Upon his return to Cuba, Sicre began teaching sculpture at Academia Nacional de Bellas Artes San Alejandro. Sicre's students included the sculptures Jilma Madera and Agustín Cárdenas. Alongside Antonio Gattorno and Víctor Manuel García Valdés, Sicre played a pivotal role in introducing European modern art style to Havana, and began Cuba's Modern Art Movement. Sicre was a regular contributor to the avant garde magazine Revista de Avance, which helped to establish a Cuban national identity in the arts from 1927 to 1930.
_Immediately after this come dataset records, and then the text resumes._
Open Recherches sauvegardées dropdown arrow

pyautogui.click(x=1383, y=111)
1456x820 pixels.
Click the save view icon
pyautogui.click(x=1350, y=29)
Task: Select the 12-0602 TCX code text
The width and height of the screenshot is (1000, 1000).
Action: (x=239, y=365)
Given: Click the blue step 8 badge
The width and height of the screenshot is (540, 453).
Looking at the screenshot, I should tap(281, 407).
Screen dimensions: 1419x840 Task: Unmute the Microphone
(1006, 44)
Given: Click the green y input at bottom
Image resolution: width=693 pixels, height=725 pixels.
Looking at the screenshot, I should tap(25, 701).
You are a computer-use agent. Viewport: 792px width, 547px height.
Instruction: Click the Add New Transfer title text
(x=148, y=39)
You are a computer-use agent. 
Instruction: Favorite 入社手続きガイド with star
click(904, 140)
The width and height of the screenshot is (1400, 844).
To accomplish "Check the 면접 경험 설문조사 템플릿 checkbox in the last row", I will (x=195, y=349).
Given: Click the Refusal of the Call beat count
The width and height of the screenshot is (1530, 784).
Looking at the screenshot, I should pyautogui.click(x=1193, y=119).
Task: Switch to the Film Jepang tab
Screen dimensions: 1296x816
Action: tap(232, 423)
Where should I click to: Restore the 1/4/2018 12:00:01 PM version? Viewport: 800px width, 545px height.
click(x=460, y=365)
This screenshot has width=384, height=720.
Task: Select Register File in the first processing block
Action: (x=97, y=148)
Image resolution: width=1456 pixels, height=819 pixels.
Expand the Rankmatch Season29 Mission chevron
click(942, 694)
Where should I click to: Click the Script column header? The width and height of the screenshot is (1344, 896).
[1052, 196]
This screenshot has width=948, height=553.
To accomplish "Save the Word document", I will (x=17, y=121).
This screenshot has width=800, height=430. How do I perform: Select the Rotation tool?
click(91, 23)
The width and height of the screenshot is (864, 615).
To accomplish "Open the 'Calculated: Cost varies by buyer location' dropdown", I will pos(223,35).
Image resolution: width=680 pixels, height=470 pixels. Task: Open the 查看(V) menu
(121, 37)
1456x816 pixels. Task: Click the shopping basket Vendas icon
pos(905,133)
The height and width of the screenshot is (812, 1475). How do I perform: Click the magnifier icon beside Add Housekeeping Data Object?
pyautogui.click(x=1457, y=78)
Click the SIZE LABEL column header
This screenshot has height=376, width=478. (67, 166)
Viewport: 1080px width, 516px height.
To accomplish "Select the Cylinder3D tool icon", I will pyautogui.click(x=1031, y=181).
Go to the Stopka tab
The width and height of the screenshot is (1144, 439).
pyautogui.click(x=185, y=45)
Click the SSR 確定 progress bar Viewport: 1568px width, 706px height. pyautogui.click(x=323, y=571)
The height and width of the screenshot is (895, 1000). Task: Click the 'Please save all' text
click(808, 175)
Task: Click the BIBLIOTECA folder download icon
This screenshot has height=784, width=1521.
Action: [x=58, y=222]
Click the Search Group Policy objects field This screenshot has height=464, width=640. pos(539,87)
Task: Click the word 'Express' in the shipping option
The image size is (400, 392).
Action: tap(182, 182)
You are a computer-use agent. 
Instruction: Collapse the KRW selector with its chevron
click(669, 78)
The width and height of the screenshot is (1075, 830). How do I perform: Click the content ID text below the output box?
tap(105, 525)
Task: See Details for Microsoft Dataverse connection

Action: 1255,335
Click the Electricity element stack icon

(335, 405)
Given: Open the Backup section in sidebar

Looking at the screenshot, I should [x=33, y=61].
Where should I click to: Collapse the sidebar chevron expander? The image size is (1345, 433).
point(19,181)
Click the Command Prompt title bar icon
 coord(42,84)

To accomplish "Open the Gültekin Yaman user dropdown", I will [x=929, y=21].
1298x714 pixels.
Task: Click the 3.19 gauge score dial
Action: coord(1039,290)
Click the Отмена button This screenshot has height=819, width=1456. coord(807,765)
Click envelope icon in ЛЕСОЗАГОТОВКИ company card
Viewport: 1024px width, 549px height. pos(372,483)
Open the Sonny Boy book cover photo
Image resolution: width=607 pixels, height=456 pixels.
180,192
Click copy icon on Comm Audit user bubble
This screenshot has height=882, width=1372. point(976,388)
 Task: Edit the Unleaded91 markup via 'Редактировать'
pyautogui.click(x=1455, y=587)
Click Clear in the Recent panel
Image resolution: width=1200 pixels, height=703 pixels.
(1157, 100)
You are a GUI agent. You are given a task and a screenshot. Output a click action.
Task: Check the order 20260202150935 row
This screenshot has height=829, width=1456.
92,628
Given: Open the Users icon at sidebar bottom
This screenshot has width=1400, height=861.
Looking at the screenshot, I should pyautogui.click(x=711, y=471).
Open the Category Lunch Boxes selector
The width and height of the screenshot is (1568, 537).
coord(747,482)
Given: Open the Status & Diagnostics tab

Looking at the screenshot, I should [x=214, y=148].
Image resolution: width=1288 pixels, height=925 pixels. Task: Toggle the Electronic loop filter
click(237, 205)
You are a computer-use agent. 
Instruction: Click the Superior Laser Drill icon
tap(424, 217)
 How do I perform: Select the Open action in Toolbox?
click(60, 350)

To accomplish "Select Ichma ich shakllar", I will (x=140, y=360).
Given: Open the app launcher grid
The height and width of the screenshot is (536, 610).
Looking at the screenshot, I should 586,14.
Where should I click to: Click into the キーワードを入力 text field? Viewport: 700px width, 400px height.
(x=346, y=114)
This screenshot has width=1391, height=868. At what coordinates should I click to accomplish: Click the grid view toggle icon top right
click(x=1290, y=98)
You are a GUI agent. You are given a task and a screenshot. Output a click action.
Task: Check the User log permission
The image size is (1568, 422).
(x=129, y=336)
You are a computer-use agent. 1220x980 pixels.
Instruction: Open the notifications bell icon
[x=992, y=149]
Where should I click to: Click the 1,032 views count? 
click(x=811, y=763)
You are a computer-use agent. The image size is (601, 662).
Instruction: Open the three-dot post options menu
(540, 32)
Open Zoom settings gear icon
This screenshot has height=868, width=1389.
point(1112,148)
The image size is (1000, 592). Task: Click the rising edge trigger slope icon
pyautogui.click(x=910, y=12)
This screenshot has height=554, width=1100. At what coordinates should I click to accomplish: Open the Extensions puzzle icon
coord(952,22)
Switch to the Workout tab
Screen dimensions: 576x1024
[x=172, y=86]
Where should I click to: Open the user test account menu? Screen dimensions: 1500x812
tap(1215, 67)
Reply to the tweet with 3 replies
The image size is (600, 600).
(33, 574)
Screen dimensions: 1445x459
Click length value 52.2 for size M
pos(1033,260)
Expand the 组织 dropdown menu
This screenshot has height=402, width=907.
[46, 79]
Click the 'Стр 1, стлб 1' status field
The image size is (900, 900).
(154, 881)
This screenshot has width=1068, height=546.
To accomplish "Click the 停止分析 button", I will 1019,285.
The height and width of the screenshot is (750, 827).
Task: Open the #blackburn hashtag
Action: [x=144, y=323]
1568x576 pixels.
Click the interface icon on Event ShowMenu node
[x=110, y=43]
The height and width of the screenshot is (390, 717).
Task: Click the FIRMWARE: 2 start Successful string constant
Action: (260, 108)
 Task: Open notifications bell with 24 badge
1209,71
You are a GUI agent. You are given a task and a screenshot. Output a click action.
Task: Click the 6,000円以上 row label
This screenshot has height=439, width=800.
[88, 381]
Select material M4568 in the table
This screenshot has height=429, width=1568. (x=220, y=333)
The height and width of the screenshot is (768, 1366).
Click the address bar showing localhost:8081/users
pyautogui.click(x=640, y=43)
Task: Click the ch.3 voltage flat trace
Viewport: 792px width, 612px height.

He is best known in Cuba for his huge monuments to José Martí, Simón Bolívar, and Victor Hugo, all located in Havana. He also did statues of Eugenio María de Hostos in the Dominican Republic and of Alexandre Sabès Pétion and the Heroes of the Battle of Vertières in Haiti. In the United States he has a bust of John F. Kennedy at the Inter-American Development Bank. He also has in Washington, DC busts of Henry Clay, José Cecilio del Valle and Rubén Darío at the OAS Building. In Gainesville, Florida, there is a bronze head of Martí at the Center of Latin American Studies of the University of Florida. In Caracas, Venezuela, he produced a monument to Rómulo Gallegos.

Following the Cuban Revolution, Sicre lived in exile in the United States.

==Personal life==
On 24 October 1929, Sicre married Silvia D'Escoubet (1912–1968), with whom he had one son. Sicre was the grandfather of the painter Jorge L. Sicre-Gattorno.

On 20 August 1974 Sicre died in Cleveland, aged 75.